09 DE NOVEMBRO DE 2020
CLÁUDIA LAITANO
Corta
É devastador ver alguém próximo parar de raciocinar com clareza. A primeira reação é negar. Quando finalmente torna-se impossível ignorar a realidade, vem a parte mais difícil: agir. Tirar o carro de quem sempre adorou dirigir, esconder cartões de crédito, providenciar tutela permanente. Tudo parece demasiado - e insuficiente - quando cuidar implica restringir a liberdade de alguém.
Passei por essa experiência anos atrás, quando minha mãe começou a apresentar os primeiros sinais de uma demência que não chegou a ir muito longe porque outra doença, mais rápida e silenciosa, abreviou seu sofrimento.

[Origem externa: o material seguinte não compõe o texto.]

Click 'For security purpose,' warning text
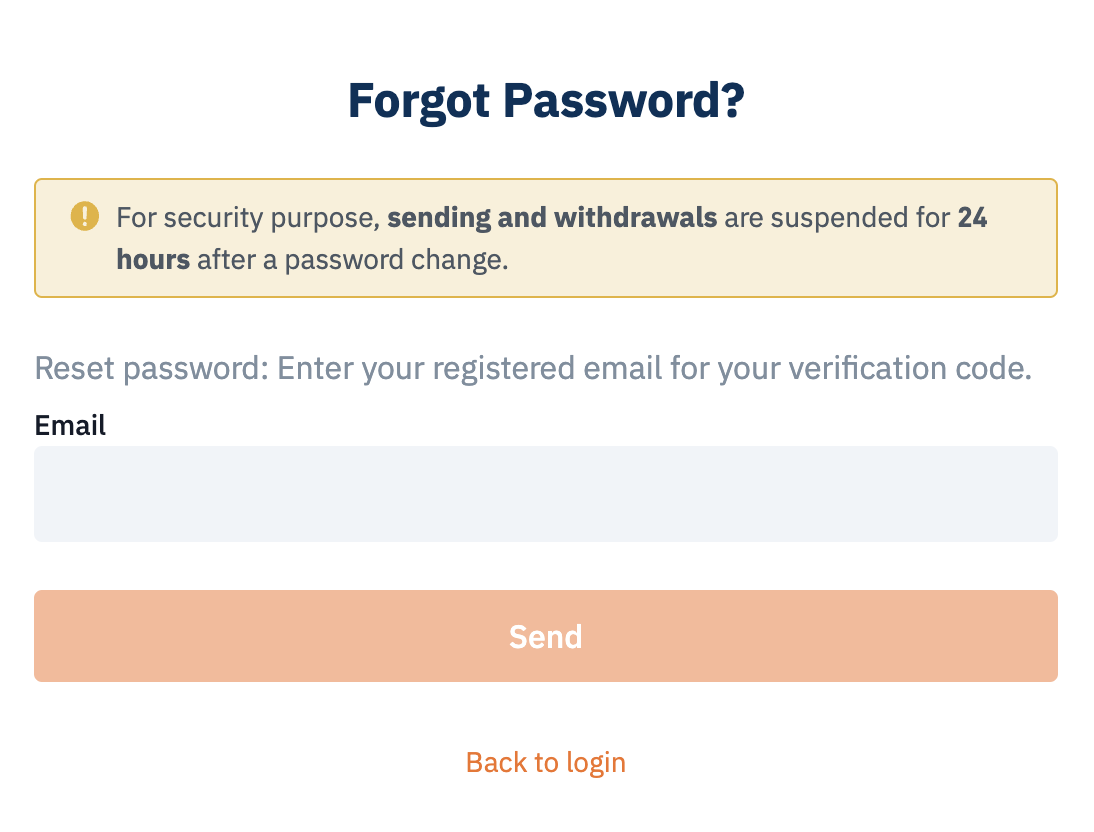1094x832 pixels. click(248, 218)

O que eu aprendi naqueles meses em que a instituição mais sólida da família começou a entrar em colapso é que circunstâncias extremas não se resolvem com a lógica e o bom senso do dia a dia. Cada situação exigia novos cálculos e correções de rota. Ela já não era a mesma mãe, eu já não era a mesma filha.

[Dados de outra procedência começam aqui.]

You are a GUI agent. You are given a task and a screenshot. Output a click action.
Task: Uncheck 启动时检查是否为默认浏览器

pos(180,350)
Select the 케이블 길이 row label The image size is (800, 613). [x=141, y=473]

Corta para um assunto completamente diferente - ou nem tanto.
Na quinta-feira passada, em meio ao lento processo de apuração dos votos da eleição presidencial norte-americana, Donald Trump fez um discurso histórico na Casa Branca. Histórico não pelo que disse, mas pelo que foi impedido de dizer. Em um gesto inédito, três grandes redes de notícias dos Estados Unidos - ABC, CBS e NBC -interromperam a transmissão quando Trump começou a contestar dados da apuração sem apresentar qualquer tipo de evidência ("egregious falsehoods", algo como "flagrantes inverdades", foi a expressão usada pelo The New York Times para definir a fala do presidente).
A questão de como tratar as "flagrantes inverdades" de Trump e Bolsonaro transmitidas em rede nacional estão em pauta desde que os dois assumiram. Cortar a fala de um presidente é uma decisão extrema, delicada, mas mentir ou distorcer fatos de forma grosseira durante uma pandemia ou em meio a um processo eleitoral não é algo corriqueiro.
Quando as "narrativas" valem mais do que os fatos, e o piloto entra em rota de colisão com o senso comum mais elementar, o jornalismo não estará cumprindo sua missão se agir no automático. Quem ficar confortável com procedimentos padronizados de cobertura enquanto o piromaníaco acende um fósforo atrás do outro na floresta corre o risco de tornar-se cúmplice do incêndio. A iniciativa de marcar publicações como "inconfiáveis" nas redes sociais é uma reação das empresas de tecnologia a um impasse que desafia também as grandes empresas de mídia tradicional.
Já sabemos que governar para a claque, inventar conspirações e torturar os fatos até que a mentira soe convincente compõem o kit básico de sobrevivência no poder do líder de extrema direita do século 21. Manter os microfones graciosamente liberados para que propaguem suas teorias conspiratórias e ameacem a estabilidade da democracia, sem refletir ou medir consequências, é como deixar as chaves do carro na mão de quem já não sabe dirigir - ou nunca soube.